* [Task instructions]: Please find every line in the data below that contains the word "button" and copy each one. Match case exactly.

* [Raw data]:

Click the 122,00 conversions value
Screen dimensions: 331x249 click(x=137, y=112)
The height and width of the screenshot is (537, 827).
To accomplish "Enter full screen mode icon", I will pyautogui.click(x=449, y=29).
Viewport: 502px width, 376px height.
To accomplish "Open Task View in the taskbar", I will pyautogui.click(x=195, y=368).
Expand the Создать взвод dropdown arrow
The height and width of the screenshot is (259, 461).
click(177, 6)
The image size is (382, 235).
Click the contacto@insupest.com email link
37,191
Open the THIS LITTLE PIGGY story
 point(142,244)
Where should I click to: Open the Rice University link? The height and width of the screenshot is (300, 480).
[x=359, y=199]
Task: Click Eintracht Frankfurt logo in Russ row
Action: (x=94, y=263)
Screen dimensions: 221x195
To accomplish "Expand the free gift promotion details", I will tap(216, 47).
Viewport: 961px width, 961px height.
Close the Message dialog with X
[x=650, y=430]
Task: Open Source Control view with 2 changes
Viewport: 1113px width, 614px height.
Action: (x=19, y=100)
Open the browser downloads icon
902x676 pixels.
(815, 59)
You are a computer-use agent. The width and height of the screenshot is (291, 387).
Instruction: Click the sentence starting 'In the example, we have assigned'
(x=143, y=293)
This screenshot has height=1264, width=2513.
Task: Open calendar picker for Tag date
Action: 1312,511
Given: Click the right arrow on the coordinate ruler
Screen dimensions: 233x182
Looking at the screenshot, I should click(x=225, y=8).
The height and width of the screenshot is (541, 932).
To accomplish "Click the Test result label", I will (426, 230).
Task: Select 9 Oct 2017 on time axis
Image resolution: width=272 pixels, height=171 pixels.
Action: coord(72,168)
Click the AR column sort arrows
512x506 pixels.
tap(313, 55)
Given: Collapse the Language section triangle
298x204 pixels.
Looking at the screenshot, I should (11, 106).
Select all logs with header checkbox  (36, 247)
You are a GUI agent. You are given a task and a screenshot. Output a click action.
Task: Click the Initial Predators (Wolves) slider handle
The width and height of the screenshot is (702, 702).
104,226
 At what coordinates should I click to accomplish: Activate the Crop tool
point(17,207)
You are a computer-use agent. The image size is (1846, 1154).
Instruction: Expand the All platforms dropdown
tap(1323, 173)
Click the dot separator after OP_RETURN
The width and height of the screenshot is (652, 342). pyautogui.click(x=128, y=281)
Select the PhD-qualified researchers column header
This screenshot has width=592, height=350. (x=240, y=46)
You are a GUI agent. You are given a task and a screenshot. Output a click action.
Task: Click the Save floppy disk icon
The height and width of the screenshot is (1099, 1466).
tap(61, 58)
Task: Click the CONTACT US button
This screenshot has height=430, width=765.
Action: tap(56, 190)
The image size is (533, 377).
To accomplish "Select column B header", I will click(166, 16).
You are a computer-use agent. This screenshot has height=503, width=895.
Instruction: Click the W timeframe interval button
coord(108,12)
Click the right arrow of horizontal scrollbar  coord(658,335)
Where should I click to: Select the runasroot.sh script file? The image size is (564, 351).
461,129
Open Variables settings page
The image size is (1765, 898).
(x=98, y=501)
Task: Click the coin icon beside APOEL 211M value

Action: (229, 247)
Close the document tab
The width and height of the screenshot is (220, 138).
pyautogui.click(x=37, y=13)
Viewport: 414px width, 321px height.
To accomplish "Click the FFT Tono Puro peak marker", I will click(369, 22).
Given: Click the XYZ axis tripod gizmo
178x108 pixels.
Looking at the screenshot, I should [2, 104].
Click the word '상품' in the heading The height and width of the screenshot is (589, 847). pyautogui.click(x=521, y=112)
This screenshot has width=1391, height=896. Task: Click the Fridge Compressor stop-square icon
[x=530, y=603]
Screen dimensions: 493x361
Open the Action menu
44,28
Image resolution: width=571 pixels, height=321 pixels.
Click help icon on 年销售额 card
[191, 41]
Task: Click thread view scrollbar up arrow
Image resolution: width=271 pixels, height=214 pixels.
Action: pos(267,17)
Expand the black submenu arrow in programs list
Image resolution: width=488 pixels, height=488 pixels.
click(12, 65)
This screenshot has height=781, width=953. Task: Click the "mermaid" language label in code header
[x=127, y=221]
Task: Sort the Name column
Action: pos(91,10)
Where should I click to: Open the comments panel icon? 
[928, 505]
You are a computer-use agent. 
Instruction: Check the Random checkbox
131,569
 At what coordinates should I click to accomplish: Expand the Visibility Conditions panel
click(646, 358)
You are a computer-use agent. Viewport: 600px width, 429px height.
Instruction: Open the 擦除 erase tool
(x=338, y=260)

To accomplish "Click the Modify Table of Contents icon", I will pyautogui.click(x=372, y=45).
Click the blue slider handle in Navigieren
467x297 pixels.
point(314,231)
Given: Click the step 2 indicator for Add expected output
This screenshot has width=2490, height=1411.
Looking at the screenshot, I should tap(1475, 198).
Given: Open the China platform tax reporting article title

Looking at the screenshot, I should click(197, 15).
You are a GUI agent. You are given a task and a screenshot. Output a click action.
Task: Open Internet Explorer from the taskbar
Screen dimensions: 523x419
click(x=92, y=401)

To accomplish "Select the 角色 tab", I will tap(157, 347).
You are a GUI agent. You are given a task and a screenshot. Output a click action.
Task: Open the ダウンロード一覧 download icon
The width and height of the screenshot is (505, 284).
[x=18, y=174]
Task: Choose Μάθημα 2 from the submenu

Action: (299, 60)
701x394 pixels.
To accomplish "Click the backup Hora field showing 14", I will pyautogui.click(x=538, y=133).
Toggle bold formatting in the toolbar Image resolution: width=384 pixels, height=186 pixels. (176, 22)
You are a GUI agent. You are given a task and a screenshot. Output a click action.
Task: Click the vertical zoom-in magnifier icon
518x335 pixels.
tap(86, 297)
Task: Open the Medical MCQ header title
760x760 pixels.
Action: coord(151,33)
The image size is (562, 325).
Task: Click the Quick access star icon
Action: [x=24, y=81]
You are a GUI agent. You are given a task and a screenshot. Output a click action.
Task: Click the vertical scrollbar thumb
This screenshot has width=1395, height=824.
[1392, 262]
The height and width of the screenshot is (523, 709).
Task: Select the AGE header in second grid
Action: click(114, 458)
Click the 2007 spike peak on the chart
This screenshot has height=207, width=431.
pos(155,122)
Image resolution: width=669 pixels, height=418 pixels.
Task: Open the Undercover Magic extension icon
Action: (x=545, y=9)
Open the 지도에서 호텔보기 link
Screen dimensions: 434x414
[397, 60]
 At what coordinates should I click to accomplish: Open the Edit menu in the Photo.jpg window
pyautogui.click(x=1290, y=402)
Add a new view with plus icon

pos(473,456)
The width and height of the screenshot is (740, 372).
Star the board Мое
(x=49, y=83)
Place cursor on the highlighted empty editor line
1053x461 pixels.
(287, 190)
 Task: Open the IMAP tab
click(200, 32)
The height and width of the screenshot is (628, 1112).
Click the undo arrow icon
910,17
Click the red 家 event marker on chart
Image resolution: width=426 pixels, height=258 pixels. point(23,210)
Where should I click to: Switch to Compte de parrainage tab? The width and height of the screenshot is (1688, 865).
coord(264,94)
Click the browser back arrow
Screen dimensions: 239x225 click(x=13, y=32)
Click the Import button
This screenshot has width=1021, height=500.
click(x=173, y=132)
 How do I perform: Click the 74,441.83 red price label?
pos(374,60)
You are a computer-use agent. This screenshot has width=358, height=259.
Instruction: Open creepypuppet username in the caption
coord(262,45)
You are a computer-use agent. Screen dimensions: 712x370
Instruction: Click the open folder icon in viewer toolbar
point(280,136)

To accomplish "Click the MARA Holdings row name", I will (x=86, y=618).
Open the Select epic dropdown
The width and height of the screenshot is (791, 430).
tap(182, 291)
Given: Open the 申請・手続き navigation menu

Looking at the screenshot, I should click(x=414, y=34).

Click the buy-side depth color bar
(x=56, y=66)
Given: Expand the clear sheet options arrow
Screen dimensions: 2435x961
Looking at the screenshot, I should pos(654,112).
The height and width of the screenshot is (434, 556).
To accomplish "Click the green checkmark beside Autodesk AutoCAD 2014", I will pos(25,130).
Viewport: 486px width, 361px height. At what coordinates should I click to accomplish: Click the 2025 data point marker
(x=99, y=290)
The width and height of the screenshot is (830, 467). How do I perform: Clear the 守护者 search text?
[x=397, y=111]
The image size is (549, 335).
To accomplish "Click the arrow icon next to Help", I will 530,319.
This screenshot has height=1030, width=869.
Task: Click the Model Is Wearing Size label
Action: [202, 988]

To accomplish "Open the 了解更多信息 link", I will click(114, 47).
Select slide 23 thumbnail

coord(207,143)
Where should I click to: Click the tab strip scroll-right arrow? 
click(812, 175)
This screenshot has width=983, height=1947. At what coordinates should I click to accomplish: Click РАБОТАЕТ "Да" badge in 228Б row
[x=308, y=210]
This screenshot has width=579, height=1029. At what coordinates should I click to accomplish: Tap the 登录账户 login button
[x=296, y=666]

* [Finished exercise]:
Task: Click the CONTACT US button
Instruction: Click the W timeframe interval button
Click the Import button
This screenshot has width=579, height=1029. At what coordinates should I click to accomplish: Tap the 登录账户 login button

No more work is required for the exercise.